* WHAT TO PRODUCE *
In the data below, find each line containing the string "element" and return it.

* DATASET EXCERPTS *

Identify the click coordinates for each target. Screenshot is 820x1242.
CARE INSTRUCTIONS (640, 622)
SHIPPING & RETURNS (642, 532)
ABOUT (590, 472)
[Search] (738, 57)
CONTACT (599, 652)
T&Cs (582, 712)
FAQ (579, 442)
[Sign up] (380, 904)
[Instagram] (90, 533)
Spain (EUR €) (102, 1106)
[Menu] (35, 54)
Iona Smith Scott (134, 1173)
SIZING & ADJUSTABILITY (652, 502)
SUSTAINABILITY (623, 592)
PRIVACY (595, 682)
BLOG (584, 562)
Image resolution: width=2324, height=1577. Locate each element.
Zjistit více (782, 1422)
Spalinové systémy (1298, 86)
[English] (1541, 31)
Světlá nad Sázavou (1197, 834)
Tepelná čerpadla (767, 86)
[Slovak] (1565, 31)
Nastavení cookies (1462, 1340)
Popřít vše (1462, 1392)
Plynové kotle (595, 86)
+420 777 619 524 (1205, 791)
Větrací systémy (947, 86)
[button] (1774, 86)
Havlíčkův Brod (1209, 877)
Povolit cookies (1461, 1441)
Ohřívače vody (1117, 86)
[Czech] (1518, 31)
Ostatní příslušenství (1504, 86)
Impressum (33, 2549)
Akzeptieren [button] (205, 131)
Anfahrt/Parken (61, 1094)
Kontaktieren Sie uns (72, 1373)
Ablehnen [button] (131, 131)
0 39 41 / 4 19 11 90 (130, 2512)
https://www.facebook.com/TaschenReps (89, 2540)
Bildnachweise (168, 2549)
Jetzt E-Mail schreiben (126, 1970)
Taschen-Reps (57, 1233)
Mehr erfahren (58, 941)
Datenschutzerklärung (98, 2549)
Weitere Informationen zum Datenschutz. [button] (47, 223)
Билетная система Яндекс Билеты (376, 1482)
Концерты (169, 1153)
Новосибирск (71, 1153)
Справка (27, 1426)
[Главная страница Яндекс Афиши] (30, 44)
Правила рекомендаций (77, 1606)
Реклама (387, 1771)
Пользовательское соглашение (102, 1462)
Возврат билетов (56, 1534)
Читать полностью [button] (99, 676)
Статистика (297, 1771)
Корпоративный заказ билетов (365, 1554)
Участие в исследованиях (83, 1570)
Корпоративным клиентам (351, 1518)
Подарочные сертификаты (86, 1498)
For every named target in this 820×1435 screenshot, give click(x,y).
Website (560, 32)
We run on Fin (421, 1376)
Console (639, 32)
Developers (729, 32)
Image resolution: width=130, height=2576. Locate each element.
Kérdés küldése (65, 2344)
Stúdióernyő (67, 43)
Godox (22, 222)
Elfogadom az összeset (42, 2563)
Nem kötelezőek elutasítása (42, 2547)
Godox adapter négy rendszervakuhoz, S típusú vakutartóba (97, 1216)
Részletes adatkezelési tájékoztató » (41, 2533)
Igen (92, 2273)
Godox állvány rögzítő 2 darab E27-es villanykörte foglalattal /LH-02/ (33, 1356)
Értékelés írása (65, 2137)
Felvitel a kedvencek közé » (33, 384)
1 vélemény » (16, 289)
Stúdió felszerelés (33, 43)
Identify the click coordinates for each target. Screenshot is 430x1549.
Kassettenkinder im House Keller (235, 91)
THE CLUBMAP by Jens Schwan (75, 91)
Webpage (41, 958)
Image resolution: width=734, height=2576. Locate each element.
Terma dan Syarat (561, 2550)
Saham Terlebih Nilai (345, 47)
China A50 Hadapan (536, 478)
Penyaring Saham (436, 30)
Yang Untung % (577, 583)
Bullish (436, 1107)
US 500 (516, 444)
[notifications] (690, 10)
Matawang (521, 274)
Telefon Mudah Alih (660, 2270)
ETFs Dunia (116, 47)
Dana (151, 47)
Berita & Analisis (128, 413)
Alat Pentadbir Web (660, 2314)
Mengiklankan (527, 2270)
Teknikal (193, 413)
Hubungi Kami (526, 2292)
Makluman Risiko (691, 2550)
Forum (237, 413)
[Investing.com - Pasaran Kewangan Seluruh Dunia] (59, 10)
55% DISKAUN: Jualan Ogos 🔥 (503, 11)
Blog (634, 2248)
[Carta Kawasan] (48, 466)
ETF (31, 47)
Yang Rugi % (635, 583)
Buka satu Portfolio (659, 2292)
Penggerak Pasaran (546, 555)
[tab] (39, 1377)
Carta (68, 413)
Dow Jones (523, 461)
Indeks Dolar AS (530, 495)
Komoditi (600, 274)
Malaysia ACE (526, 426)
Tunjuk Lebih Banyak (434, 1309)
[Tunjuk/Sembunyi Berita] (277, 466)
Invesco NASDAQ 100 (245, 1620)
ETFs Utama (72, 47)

* WRITTEN SOLUTION *
Image resolution: width=2324, height=1577. Locate each element.
Image resolution: width=130, height=2576. Locate each element.
Image resolution: width=734, height=2576. Locate each element.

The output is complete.